This is your third violation and your Network Connection speed has been
restricted to 56Kbs (kilobits per second) for the remainder of the semester.
If you violate this policy a fourth time (for uploads or downloads), your
Network Connection will be terminated for the remainder of the semester. If
you have not already contacted your ResCom or local campus computing office
about this matter you need to do so as soon as possible."


WELL, FUCK.

I don't get it, I didn't download a single thing last week.

...

Whatever. I can deal with slowness. I'm just worried that I'm going to get a spontaneous 4th violation somehow and have my connection shut down completely, because I DID NOT DOWNLOAD ONE SINGLE THING LAST WEEK. I mean. Pictures.

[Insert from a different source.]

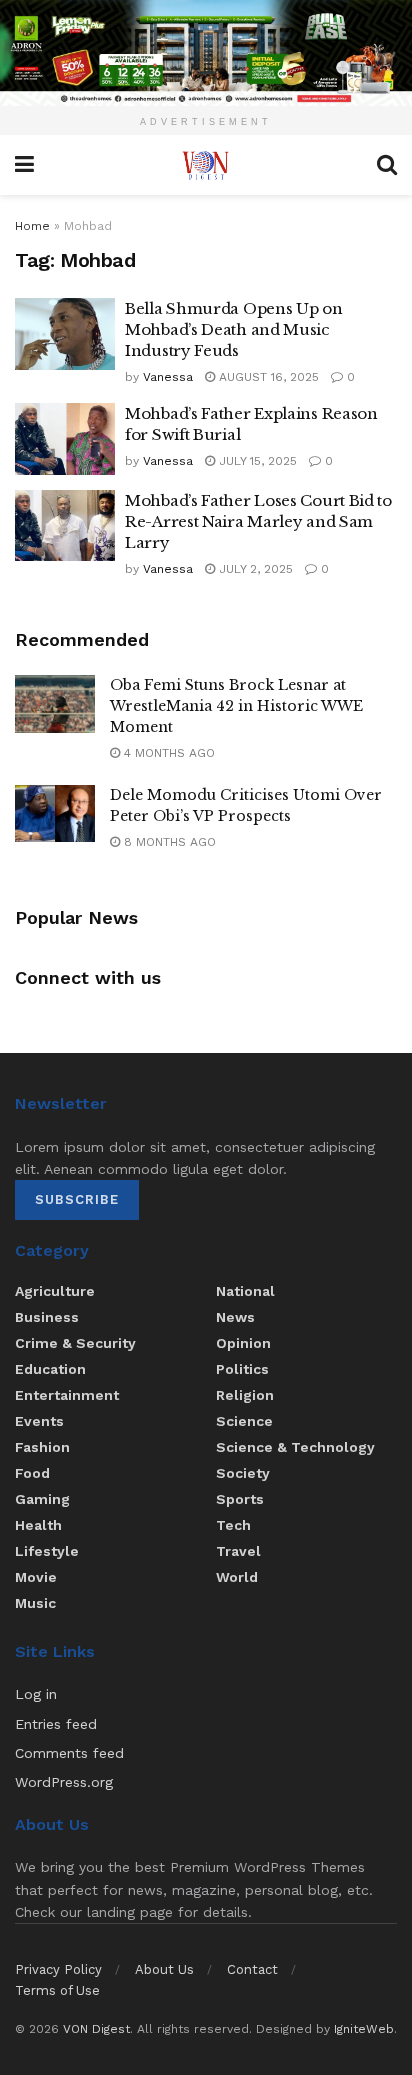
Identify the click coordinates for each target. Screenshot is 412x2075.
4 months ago (167, 753)
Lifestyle (47, 1551)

CP'ed pictures for icon making. But like...that's nothing new. Just. WTF.

I wonder if I can switch my comp to the other jack, just on weekends when Liz isn't here anyway, to have normal connection speed. Would that work?

I DIDN'T DOWNLOAD ANYTHING LAST WEEK!!!!!

I'd email rescom, but what am I gonna say? "Hi, I apparently have 3 bandwidth usage violations, which is weird since I DID NOT DOWNLOAD ANYTHING LAST WEEK and I'm sort of confused as to how I used up 2 gigs of bandwidth without downloading anything. And uh I never check my psu email so I didn't know about it til today."
I mean, what'll they say? "We don't know, bitch. Sorry. Have a nice 56k semester."


lkjhlsakjhvf

I am torn between total amusement and total annoyance. I. DIDN'T. DOWNLOAD. ANYTHING. LAST. WEEK.